(Michael A. Fletcher) Nearly 300,000 former truckers and their families would suffer significant losses under a proposal that uses a controversial new law to cut once sacrosanct pension benefits.
The huge Central States Pension Fund, which administers retirement benefits for some former and current Teamster truckers, said the reductions are the only way to save the plan from insolvency.
“A realistic rescue plan is needed now,” said Thomas C. Nyhan, executive director of the Central States Pension Fund. “The longer we wait to act, the larger the benefit reductions will have to be.”
Under the proposal, pensions for Central States’ 407,000 participants would be cut by an average of nearly 23 percent. But the pain would be distributed unevenly. Some participants, including the disabled, would not be subject to reductions. Older retirees would generally receive smaller cuts, while those who worked for defunct companies that did not keep pace with their pension funding obligations would face steeper reductions.
The proposed cuts were detailed in a plan submitted to the Treasury Department late last month. In it, Central States said the reduced number and increased age of its participants have left it paying out $3.46 for every dollar it takes in. The result is that the plan is disbursing $2 billion more in benefits than it takes in through employer contributions each year.
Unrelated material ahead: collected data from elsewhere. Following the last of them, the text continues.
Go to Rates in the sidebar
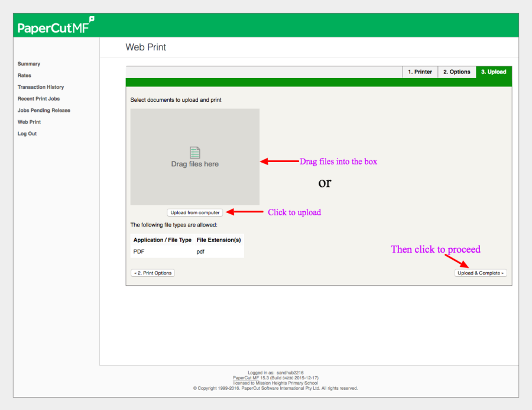 (24, 76)
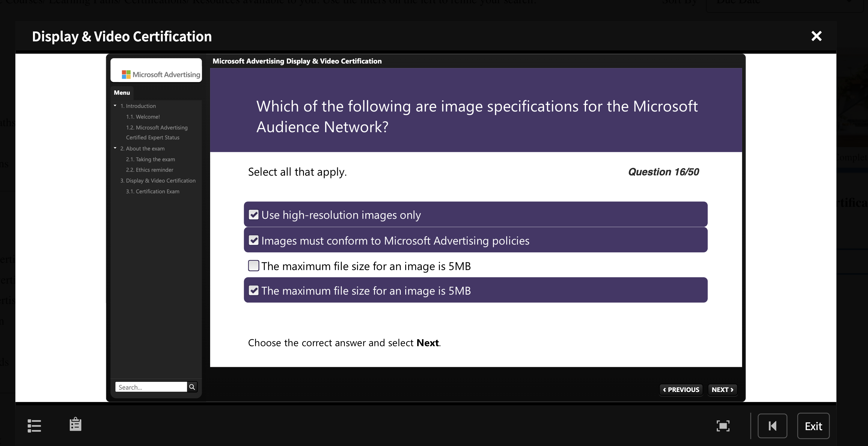Close the Display & Video Certification dialog
Image resolution: width=868 pixels, height=446 pixels.
(x=816, y=36)
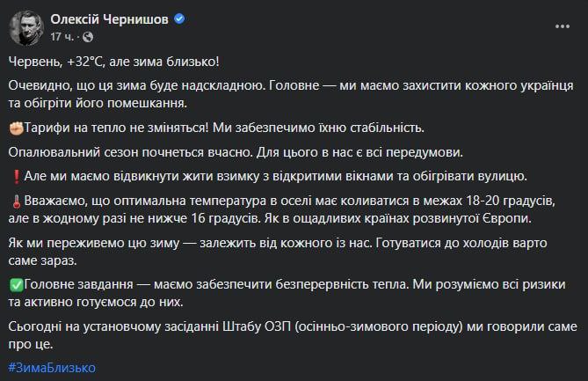This screenshot has height=381, width=588.
Task: Click the thermometer emoji before Вважаємо
Action: click(x=14, y=199)
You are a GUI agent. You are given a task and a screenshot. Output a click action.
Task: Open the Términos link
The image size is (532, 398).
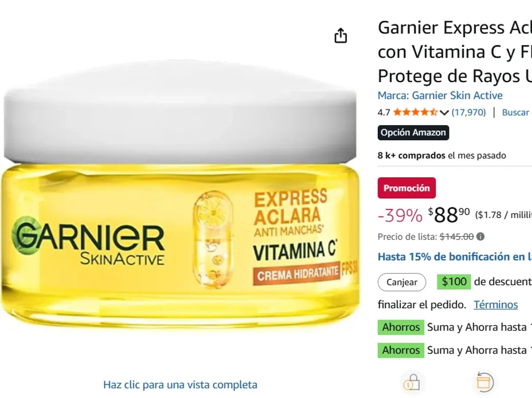pyautogui.click(x=496, y=305)
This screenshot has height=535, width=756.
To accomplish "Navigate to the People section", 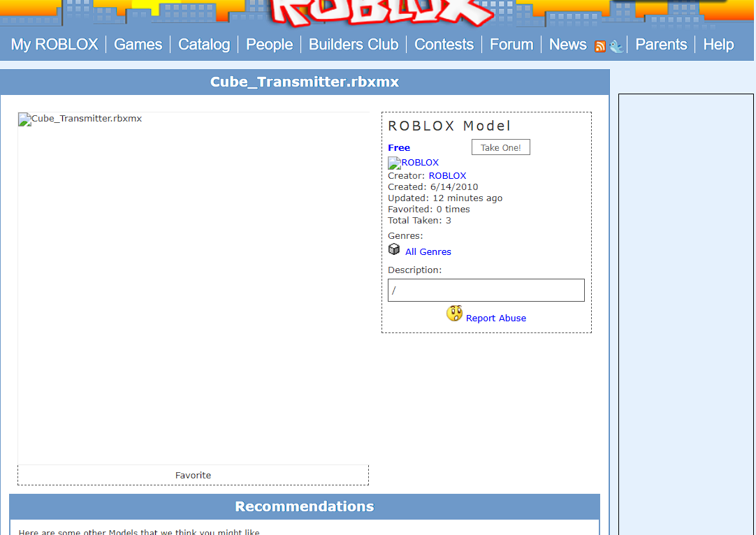I will [x=269, y=45].

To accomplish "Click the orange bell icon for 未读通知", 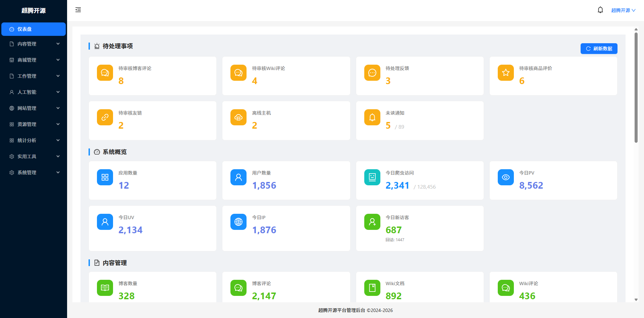I will click(x=372, y=117).
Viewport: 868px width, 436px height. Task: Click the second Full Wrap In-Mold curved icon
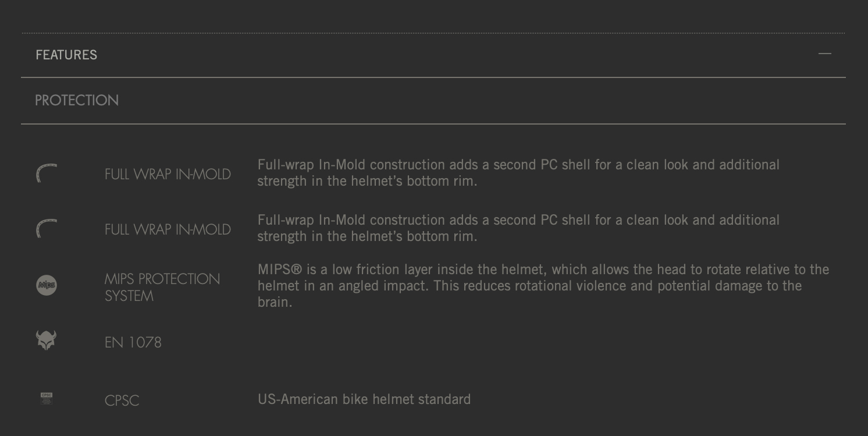[x=47, y=229]
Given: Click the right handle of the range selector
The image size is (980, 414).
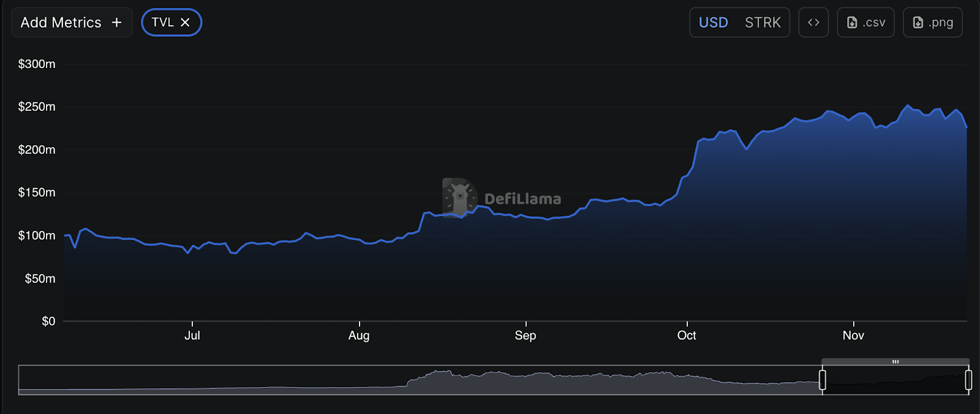Looking at the screenshot, I should point(968,380).
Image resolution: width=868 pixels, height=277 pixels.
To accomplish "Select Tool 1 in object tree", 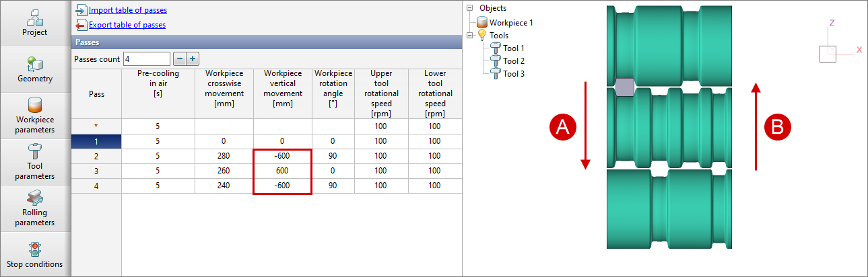I will click(513, 48).
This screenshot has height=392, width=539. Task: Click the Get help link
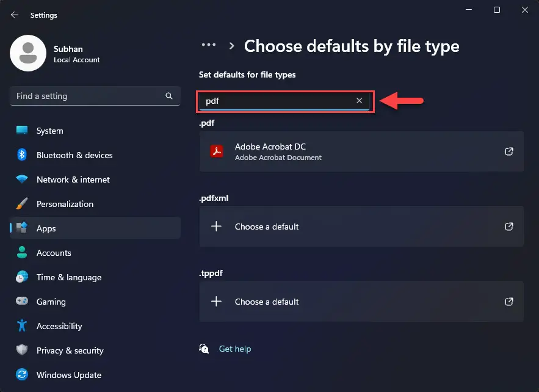click(x=234, y=349)
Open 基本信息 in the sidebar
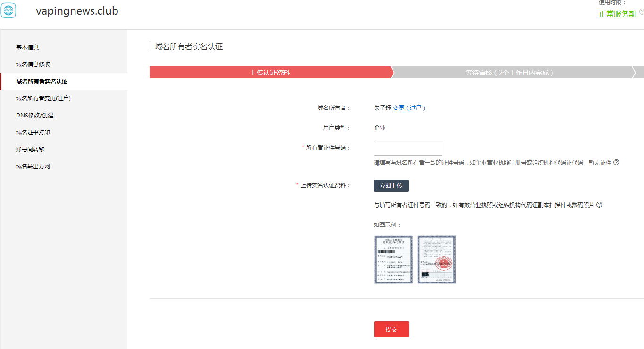 [27, 47]
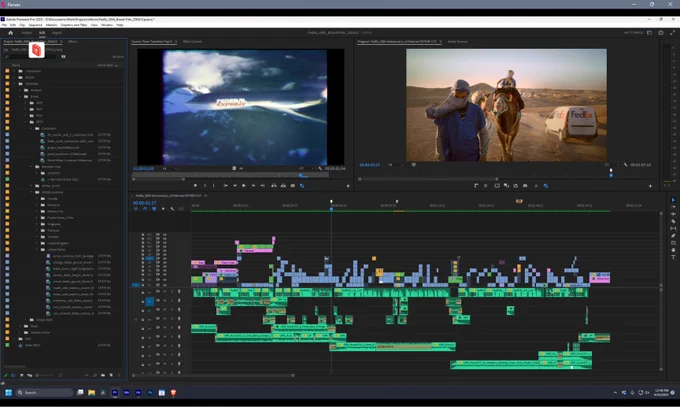
Task: Select the Hand tool in tools panel
Action: [x=673, y=250]
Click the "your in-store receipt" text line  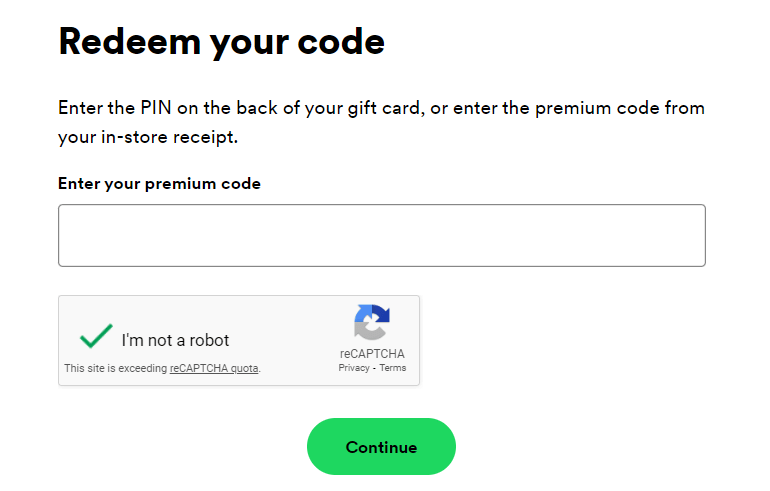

Officials say the pension plan was hurt by significant membership losses after the trucking industry was deregulated in the 1980s. Central States also suffered catastrophic investment losses during the stock market crash that accompanied the Great Recession. Since then, its investments have returned about 13 percent a year, but that has not been enough to return it to sound footing. Without changes in its benefit formula, the pension plan is on course to be insolvent by 2026, Nyhan said.
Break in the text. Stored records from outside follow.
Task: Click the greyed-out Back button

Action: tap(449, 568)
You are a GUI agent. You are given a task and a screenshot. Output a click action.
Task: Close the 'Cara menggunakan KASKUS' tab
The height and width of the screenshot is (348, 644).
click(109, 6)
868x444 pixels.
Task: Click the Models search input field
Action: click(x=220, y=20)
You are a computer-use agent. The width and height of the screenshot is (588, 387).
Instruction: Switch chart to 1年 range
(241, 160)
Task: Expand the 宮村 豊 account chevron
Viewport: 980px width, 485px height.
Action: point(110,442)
An estimated 1 million people, including many retirees, are in multi-employer pension plans that federal officials say are in danger of running out of money in the near future. Multi-employer plans are formed by businesses and unions that join forces to provide pension coverage for working-class Americans, including truck drivers, grocery store clerks and construction workers.
If some of the larger multi-employer plans are allowed to collapse, the federal insurance fund that protects them could also collapse. Given that, a coalition of plan trustees and unions said the only way to salvage the most distressed pension plans is to allow them to cut retirement benefits before they run out of money.
The law was enacted in the face of strident opposition from some unions and pension advocates, who argued that allowing plans to cut retiree benefits violates the core promise of traditional pensions: that they would provide a defined benefit for life.
Now that the first pension plan is moving to make cuts, opponents’ anger has been rekindled.
“Pension fund participants and beneficiaries did not cause the problem of underfunding,” James P. Hoffa, general president of the International Brotherhood of Teamsters, wrote in a letter to Central States. “They worked day in and day out to earn their pension credits. It is monstrously unfair that they will end up holding the short end of the stick.”
Some union leaders and their supporters, including Democratic presidential candidate Bernie Sanders, say the government should step in to shore up the pension funds. Sanders, an independent senator from Vermont, has introduced a bill that would repeal the measure allowing pensions to be cut.
Nyhan said Central States would embrace that solution as well. The problem, he said, is that it appears to be a political impossibility.
Treasury has 225 days to evaluate Central States’ plan to trim pensions. If officials approve the reductions, the cuts would then be voted on by plan participants. But even if participants vote the plan down, the law says it could still be imposed for the sake of protecting the broader pension guarantee system.